His hymn in chapter 2 ended, “Therefore God exalted him to the highest place,” and in his passage in chapter 3 he mirrored in his own heart the humiliation of Christ, putting aside his self-centeredness and simply knowing Christ and following Christ, and trusting God to honor and vindicate his life. Paul did not write, and God will also exalt me to the highest place, for such a thought would have ended at the wrong conclusion. We may become like Christ by losing our life in His, but we do not become Christ. Our hope, rather, is the resurrection and to live in the resurrection power of Christ today. The attainment is God’s not ours, and this applies to us today and after death. “I know whom I have believed, and am convinced that he is able to guard what I have entrusted to him for that day” (2 Tim. 1:12).

Christ said to His disciples at the well in Samaria, “I have food to eat that you know nothing about” (John 4:32), referring to the constant renewal of God in His heart because of a completely surrendered life. There is no pleasure in humility for humility’s sake alone. There is no glory in our abasement or deprivation or shame if it serves no higher purpose. The glory and the thrill comes from losing our life in His life, from putting aside our selfishness and taking up our cross and following Him, of being connected to the life-giving Vine and finding our life in Him,

A few years ago I saw a team of about 20 servants of Christ demonstrate this attitude. We had been for more than three weeks working hard as volunteers holding five spiritual renewal seminars across South Africa. The day before we were to fly out had been reserved for us to be tourists for a change, to go to a nature preserve and see African wildlife. Many people come to Africa just for these types of things, but we had each paid our own way for another purpose – to witness for Christ. On the evening before the team coordinator said that we were needed to do something else – to help distribute food and share in the preaching of the gospel at a school – and there was absolutely no hesitation from anyone on the crew. We each said as one man that we would rather do that anyway. So, so far as I know, none of us ever got to the nature preserve, but we received the greater thrill of losing something of self-pleasure in the life of Christ.
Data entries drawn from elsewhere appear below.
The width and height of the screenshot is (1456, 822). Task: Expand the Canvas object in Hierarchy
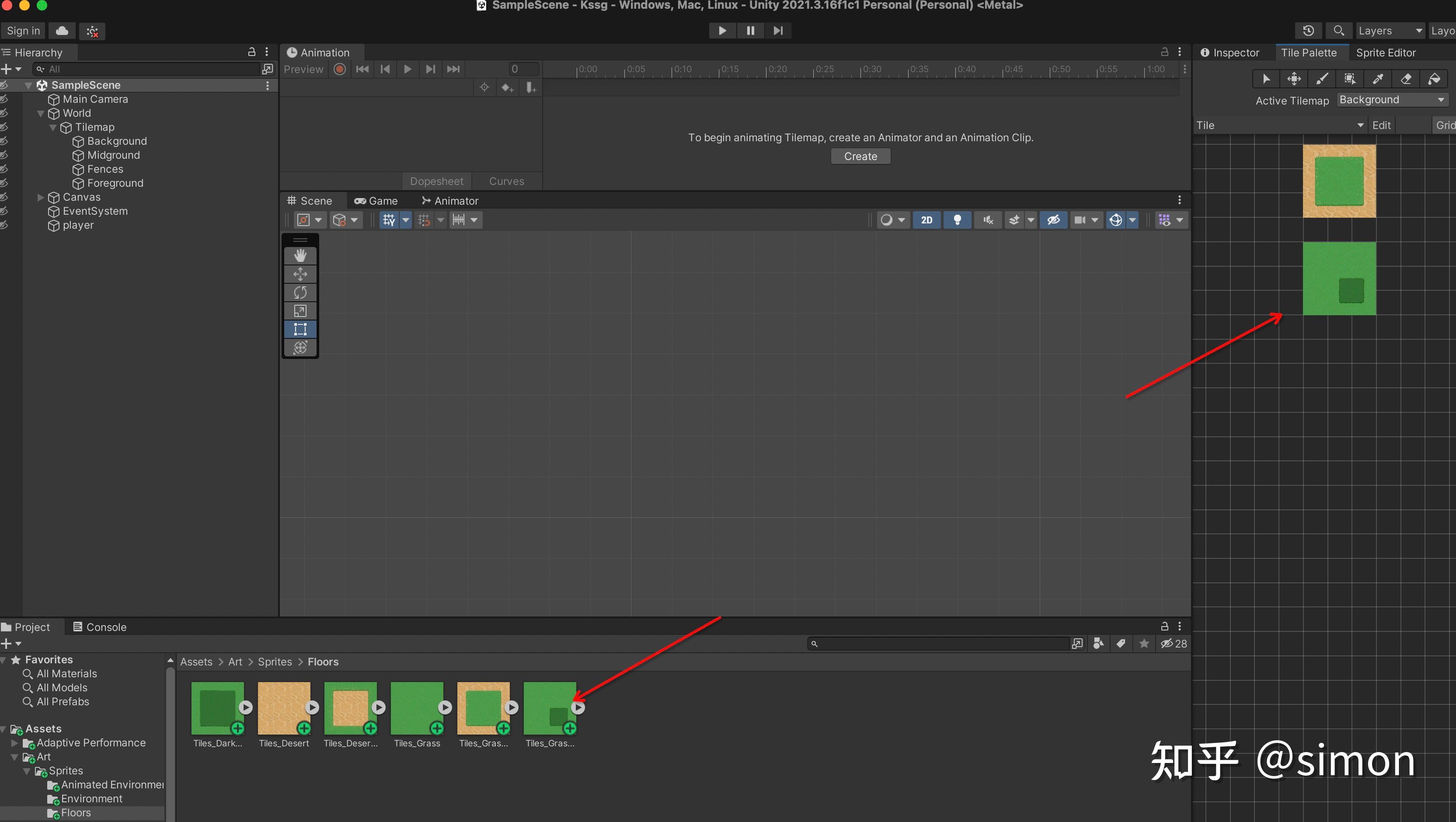pos(40,197)
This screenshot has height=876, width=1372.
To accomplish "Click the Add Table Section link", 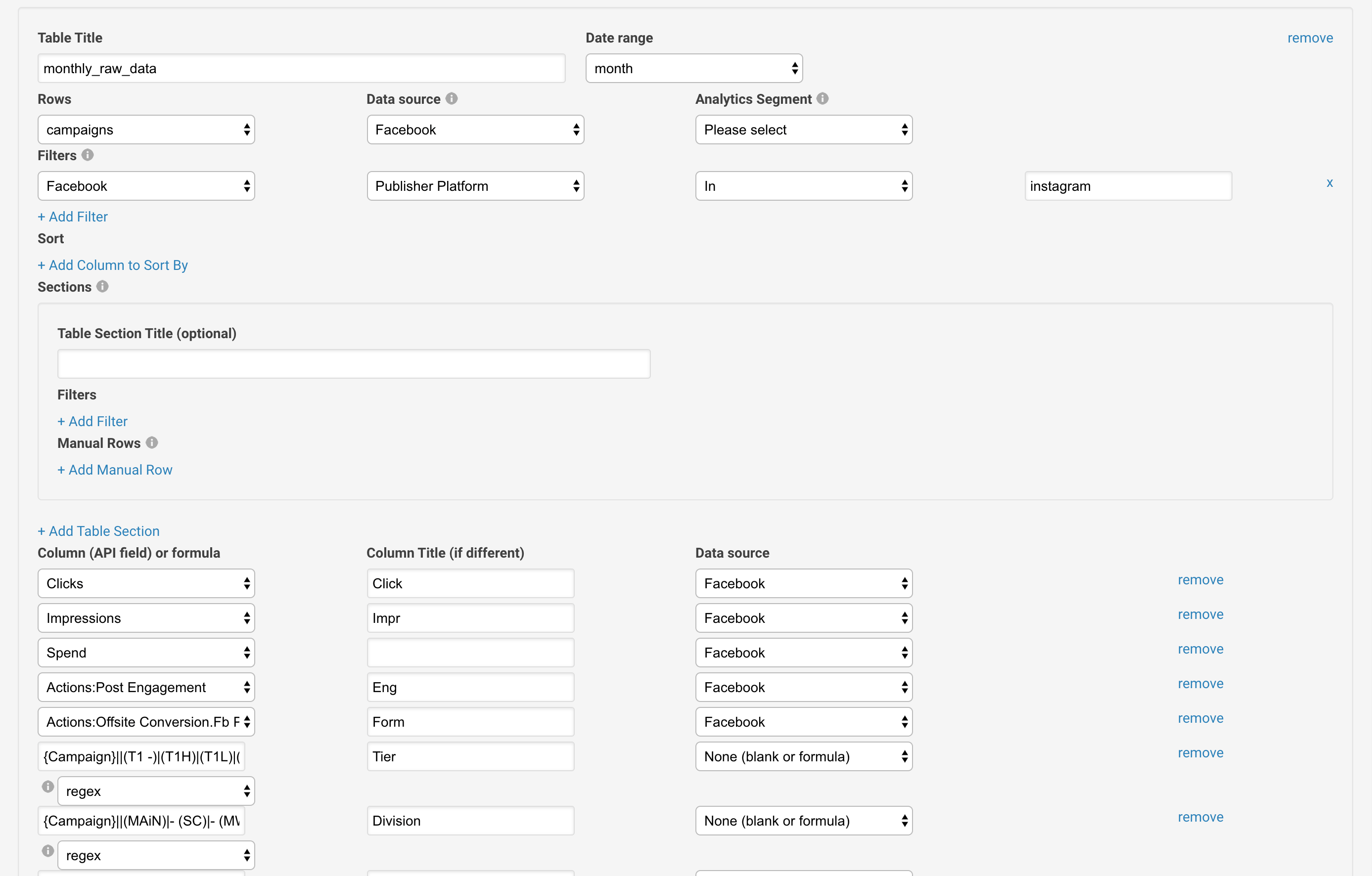I will tap(98, 531).

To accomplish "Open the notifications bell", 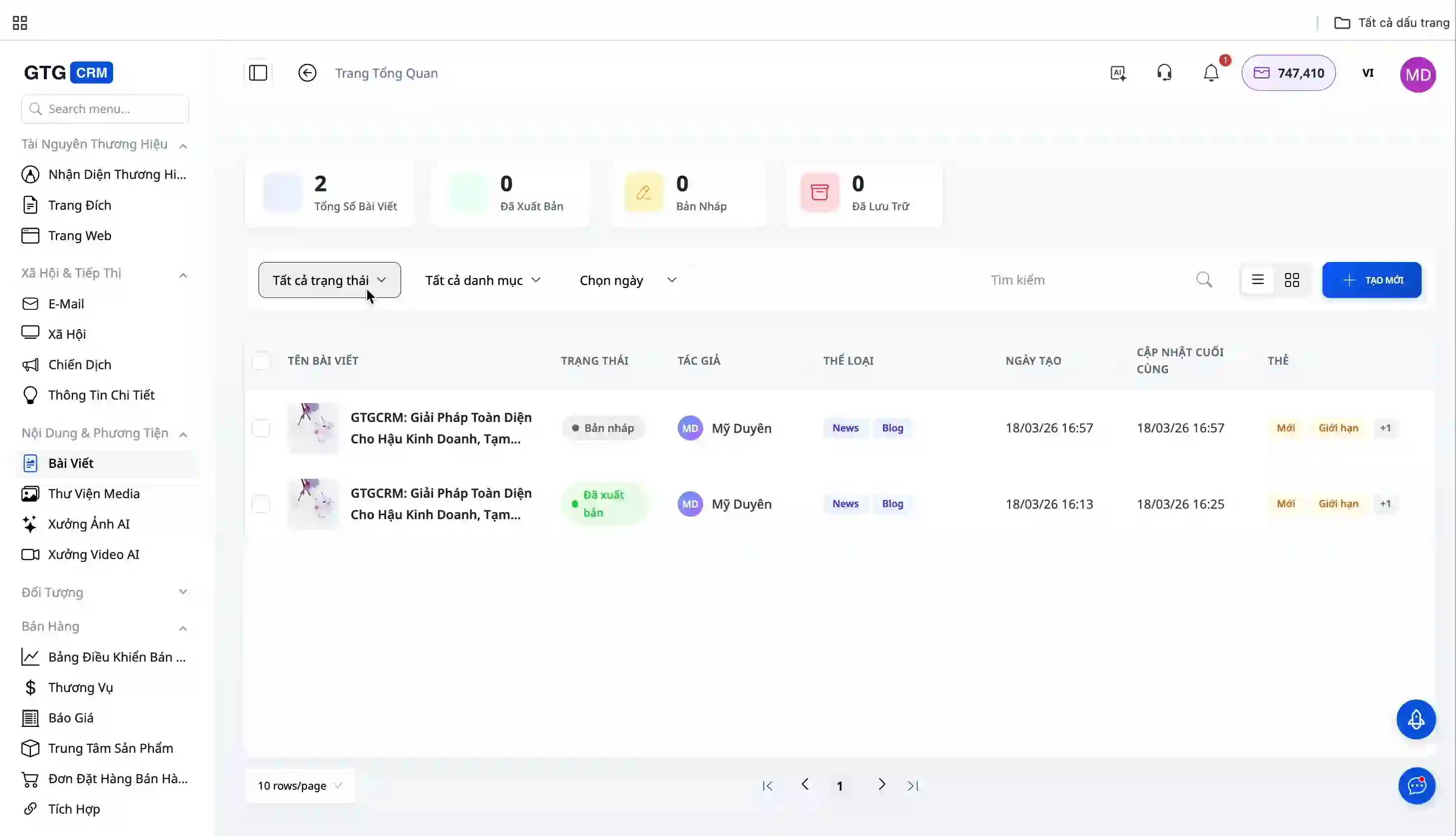I will pyautogui.click(x=1211, y=73).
When in our lives we lose people and things in our service for God, when our finances are not what we would wish them to be because we have stood for Christ, when our selfish dreams are exchanged for God’s plans, when we are humiliated because we have trusted in the Name, we should never lose our hope or feel forgotten. The life of Christ is ours, and the greatest experience that any of us can ever know is to lose our life in His.

In Hebrews 11:16 a testimony is given about God, “Therefore God is not ashamed to be called their God.” It refers to the spiritual and heavenly blessings God has in store for people of surrendered faith, and it simply means that all those who have traded in their life ambitions for the purposes of God will find their reward. No one in heaven will feel cheated or disappointed. And no one on earth who loses his life in the life of Christ will feel that he has made a bad deal. Earthly pleasures and dreams often disappoint, the best laid schemes of mice and men often go awry, but “those who wait upon the Lord will renew their strength” (Isaiah 40:31). Whatever we lose or put aside in the pursuit of knowing Christ will not be missed.